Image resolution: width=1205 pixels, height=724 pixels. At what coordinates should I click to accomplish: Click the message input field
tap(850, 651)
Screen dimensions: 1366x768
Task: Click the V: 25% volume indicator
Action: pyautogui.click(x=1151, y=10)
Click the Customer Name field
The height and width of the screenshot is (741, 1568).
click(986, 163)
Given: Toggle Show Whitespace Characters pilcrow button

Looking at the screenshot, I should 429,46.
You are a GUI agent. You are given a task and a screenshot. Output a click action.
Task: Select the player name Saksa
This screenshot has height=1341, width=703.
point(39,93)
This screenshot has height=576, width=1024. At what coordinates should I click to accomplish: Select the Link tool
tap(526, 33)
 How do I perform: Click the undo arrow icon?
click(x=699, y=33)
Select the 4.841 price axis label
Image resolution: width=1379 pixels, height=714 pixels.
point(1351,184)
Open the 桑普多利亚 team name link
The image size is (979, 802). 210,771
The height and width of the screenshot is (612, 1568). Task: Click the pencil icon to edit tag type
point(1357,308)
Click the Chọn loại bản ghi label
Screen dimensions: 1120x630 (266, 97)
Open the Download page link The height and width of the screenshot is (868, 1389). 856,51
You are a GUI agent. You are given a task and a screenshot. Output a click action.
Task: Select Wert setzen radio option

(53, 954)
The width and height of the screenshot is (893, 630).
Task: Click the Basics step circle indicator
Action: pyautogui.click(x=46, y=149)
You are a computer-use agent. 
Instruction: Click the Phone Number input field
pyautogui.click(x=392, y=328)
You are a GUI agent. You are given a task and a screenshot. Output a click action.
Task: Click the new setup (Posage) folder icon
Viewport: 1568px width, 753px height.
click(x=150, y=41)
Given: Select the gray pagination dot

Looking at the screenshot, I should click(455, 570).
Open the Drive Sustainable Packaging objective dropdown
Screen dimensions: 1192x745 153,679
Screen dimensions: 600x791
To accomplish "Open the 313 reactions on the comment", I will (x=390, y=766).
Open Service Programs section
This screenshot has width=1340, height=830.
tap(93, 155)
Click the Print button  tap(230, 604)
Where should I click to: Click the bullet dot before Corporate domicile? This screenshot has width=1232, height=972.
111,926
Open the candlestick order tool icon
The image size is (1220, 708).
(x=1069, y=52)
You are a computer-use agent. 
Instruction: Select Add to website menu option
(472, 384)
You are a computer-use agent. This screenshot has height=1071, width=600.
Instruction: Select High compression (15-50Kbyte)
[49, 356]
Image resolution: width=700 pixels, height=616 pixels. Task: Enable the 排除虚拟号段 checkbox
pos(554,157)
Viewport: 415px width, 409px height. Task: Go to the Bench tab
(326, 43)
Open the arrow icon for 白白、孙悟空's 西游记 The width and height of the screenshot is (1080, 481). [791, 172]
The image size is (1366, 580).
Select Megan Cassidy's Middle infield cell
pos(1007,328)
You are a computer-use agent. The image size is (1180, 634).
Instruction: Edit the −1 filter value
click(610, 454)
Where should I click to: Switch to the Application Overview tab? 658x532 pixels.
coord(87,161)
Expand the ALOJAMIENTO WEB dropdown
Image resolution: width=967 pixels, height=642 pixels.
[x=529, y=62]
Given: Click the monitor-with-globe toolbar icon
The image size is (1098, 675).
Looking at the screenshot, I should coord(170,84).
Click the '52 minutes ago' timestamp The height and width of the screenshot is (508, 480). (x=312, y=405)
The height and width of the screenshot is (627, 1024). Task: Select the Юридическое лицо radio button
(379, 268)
------------------------------
→ **Exercise**:
Reproduce the material exactly, from the first line to the last.

→ **Task output**:
Image resolution: width=1205 pixels, height=724 pixels. At what coordinates should I click to accomplish: Click the message input field
tap(850, 651)
Screen dimensions: 1366x768
Task: Click the V: 25% volume indicator
Action: pyautogui.click(x=1151, y=10)
Click the Customer Name field
The height and width of the screenshot is (741, 1568).
click(986, 163)
Given: Toggle Show Whitespace Characters pilcrow button

Looking at the screenshot, I should 429,46.
You are a GUI agent. You are given a task and a screenshot. Output a click action.
Task: Select the player name Saksa
This screenshot has height=1341, width=703.
point(39,93)
This screenshot has height=576, width=1024. At what coordinates should I click to accomplish: Select the Link tool
tap(526, 33)
 How do I perform: Click the undo arrow icon?
click(x=699, y=33)
Select the 4.841 price axis label
Image resolution: width=1379 pixels, height=714 pixels.
point(1351,184)
Open the 桑普多利亚 team name link
The image size is (979, 802). 210,771
The height and width of the screenshot is (612, 1568). Task: Click the pencil icon to edit tag type
point(1357,308)
Click the Chọn loại bản ghi label
Screen dimensions: 1120x630 (266, 97)
Open the Download page link The height and width of the screenshot is (868, 1389). 856,51
You are a GUI agent. You are given a task and a screenshot. Output a click action.
Task: Select Wert setzen radio option

(53, 954)
The width and height of the screenshot is (893, 630).
Task: Click the Basics step circle indicator
Action: pyautogui.click(x=46, y=149)
You are a computer-use agent. 
Instruction: Click the Phone Number input field
pyautogui.click(x=392, y=328)
You are a GUI agent. You are given a task and a screenshot. Output a click action.
Task: Click the new setup (Posage) folder icon
Viewport: 1568px width, 753px height.
click(x=150, y=41)
Given: Select the gray pagination dot

Looking at the screenshot, I should click(455, 570).
Open the Drive Sustainable Packaging objective dropdown
Screen dimensions: 1192x745 153,679
Screen dimensions: 600x791
To accomplish "Open the 313 reactions on the comment", I will (x=390, y=766).
Open Service Programs section
This screenshot has width=1340, height=830.
tap(93, 155)
Click the Print button  tap(230, 604)
Where should I click to: Click the bullet dot before Corporate domicile? This screenshot has width=1232, height=972.
111,926
Open the candlestick order tool icon
The image size is (1220, 708).
(x=1069, y=52)
You are a computer-use agent. 
Instruction: Select Add to website menu option
(472, 384)
You are a computer-use agent. This screenshot has height=1071, width=600.
Instruction: Select High compression (15-50Kbyte)
[49, 356]
Image resolution: width=700 pixels, height=616 pixels. Task: Enable the 排除虚拟号段 checkbox
pos(554,157)
Viewport: 415px width, 409px height. Task: Go to the Bench tab
(326, 43)
Open the arrow icon for 白白、孙悟空's 西游记 The width and height of the screenshot is (1080, 481). [791, 172]
The image size is (1366, 580).
Select Megan Cassidy's Middle infield cell
pos(1007,328)
You are a computer-use agent. The image size is (1180, 634).
Instruction: Edit the −1 filter value
click(610, 454)
Where should I click to: Switch to the Application Overview tab? 658x532 pixels.
coord(87,161)
Expand the ALOJAMIENTO WEB dropdown
Image resolution: width=967 pixels, height=642 pixels.
[x=529, y=62]
Given: Click the monitor-with-globe toolbar icon
The image size is (1098, 675).
Looking at the screenshot, I should coord(170,84).
Click the '52 minutes ago' timestamp The height and width of the screenshot is (508, 480). (x=312, y=405)
The height and width of the screenshot is (627, 1024). Task: Select the Юридическое лицо radio button
(379, 268)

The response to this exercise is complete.